At the beginning of each season, there are preseason polls, usually the work of sportswriters, sportscasters and other various and sundry pundits. At the conclusion of the year, many of these prognosticators who put together these polls in the first place are talking about how many of the teams picked to win or finish at the top of their conference/division had disappointing seasons.
Fans, boosters and owners often buy into this concept - and they lose confidence in the coaching staff, increasing pressure (which, believe me, there is plenty already) or patience (and make a change - possibly just at the time the team was poised to have that breakthrough year - see Mike Krzyzewski at Duke after their 11-17 record in the ‘82-’83 season). Coaches have been chastised on numerous occasions for “bad-mouthing” their team’s chances during the preseason, the critics claiming the coaches don’t want the pressure. While this is possibly true, the coach also may know something (being much closer to his team than those doing the ranking) that will prevent them from living up to such a lofty selection. Also, the reason could be that no one wants to have to live “up” to expectations; that they’d rather “surprise” people, have great seasons and, receive (sometimes planned, often not, but always welcome) the praise for an “over-achieving” campaign. Many times these types of seasons lead to raises, contract extensions and, on occasion, a new gig (see Keno Davis from Drake going to Providence for somewhere in the neighborhood of seven figures and long-term security - whatever that is in the coaching profession - after the Bulldogs went from being picked at the bottom of their conference to becoming media darlings and NCAA Tournament Cinderellas). Note: since then, Davis has lost his job at Providence. Replace his name and Drake and Providence with Andy Enfield and Florida Gulf Coast and USC. Obviously, the current system is purely speculative (although fans love them, hence resulting in selling more papers and magazines) and on some occasions, they might be right on target. Of course, the possibility exists that these pollsters have limited knowledge of “what they speak” (or rate) and put untrue, excessive or unfair expectations on the teams. And the coach. Keep in mind that for every Keno Davis, there’s a guy who was picked high and finished low (possibly costing him the loss of his job) - all because a group who may not have done any (or, at most, limited) research into the project or, as is known to happen, may have given it to a gofer to select.

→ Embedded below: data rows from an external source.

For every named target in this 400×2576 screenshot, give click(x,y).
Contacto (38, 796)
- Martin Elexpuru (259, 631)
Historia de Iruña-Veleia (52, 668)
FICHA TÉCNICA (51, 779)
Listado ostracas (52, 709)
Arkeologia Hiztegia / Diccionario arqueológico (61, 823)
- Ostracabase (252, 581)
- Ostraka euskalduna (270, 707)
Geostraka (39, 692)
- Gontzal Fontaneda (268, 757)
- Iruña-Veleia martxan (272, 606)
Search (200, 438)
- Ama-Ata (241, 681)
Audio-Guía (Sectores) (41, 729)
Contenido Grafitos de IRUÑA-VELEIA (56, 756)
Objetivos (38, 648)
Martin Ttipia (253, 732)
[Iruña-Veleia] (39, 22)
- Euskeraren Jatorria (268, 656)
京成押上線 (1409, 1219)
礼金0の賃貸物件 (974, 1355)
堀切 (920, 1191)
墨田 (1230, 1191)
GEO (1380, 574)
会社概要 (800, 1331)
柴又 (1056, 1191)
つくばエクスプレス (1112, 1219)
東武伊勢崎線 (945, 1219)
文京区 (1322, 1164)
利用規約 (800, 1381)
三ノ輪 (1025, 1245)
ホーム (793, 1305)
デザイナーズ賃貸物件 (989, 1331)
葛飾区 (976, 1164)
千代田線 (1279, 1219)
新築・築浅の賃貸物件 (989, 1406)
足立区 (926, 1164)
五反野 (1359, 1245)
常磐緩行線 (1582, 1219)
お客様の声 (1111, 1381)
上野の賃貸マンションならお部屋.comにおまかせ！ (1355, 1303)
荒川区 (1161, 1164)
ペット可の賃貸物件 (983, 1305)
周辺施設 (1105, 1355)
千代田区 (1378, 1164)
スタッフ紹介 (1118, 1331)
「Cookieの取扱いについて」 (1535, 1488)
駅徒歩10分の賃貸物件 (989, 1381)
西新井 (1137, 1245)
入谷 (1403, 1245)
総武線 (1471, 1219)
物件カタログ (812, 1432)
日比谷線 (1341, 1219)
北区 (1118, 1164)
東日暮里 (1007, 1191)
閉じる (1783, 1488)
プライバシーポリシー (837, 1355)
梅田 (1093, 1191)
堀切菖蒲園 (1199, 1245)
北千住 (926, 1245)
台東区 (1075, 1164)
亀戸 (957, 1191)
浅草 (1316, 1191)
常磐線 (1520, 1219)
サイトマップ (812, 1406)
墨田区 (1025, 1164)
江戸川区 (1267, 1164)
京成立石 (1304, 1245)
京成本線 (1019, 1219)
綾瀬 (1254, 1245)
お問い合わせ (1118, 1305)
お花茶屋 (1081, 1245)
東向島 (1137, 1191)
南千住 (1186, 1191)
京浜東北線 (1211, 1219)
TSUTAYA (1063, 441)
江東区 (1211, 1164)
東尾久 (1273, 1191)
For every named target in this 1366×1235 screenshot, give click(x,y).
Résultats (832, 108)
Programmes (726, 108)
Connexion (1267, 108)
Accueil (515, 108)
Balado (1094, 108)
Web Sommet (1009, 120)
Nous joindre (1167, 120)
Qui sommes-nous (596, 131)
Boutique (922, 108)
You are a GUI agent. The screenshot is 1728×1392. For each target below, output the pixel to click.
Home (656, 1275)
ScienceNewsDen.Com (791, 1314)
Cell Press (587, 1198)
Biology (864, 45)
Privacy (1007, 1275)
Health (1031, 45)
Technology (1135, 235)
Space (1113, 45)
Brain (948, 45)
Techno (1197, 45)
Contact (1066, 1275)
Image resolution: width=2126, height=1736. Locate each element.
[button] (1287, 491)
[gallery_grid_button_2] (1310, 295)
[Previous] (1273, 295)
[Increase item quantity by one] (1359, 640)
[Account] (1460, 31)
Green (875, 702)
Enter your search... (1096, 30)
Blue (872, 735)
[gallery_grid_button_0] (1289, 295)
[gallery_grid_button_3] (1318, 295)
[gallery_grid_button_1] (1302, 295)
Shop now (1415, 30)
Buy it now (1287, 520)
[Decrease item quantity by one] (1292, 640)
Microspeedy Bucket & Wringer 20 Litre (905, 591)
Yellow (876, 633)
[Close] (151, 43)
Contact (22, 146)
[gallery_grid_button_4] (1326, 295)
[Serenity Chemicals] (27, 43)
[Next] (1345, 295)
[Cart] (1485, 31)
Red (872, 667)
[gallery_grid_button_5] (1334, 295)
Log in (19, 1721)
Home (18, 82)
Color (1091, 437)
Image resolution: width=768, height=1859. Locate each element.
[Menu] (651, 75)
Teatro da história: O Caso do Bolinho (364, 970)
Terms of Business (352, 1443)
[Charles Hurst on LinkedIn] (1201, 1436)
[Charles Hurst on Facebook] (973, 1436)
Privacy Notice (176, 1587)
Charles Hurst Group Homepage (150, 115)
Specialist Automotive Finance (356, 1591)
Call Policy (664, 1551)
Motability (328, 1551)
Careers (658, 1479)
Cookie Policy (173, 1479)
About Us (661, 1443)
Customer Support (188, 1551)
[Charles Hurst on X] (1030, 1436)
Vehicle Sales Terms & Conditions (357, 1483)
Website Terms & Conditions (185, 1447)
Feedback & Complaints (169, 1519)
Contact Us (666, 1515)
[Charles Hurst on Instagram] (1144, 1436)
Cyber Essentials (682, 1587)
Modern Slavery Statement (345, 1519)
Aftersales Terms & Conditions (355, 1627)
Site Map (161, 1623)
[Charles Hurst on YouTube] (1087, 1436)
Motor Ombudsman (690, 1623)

Wouldn’t it be interesting to make everyone’s poll public information and, when a guy makes drastically wrong selections (maybe two or three years in a row), he loses his job (maybe as just a prognosticator - or maybe as a “whatever he actually does for a living”)? It would make watching the final polls so much more interesting. Can you imagine a player or coach asking a pollster at the post game press conference, “Well, you picked us last in our league and we’re on top while the team you predicted to ‘win it all’ is struggling in seventh place. Are you at all worried about your position at the paper/station?” Wonder how that guy’s wife would react if she heard that on the local or national news and how their kids would feel at school the next day when their classmates would approach them and innocently ask, “My dad said he heard your dad is going to get fired.” Just another item to check in the “interesting things to think about but will never happen” category.
These prognosticators should take into account the words of Benjamin Disraeli who said:
“How much easier it is to be critical than be correct.”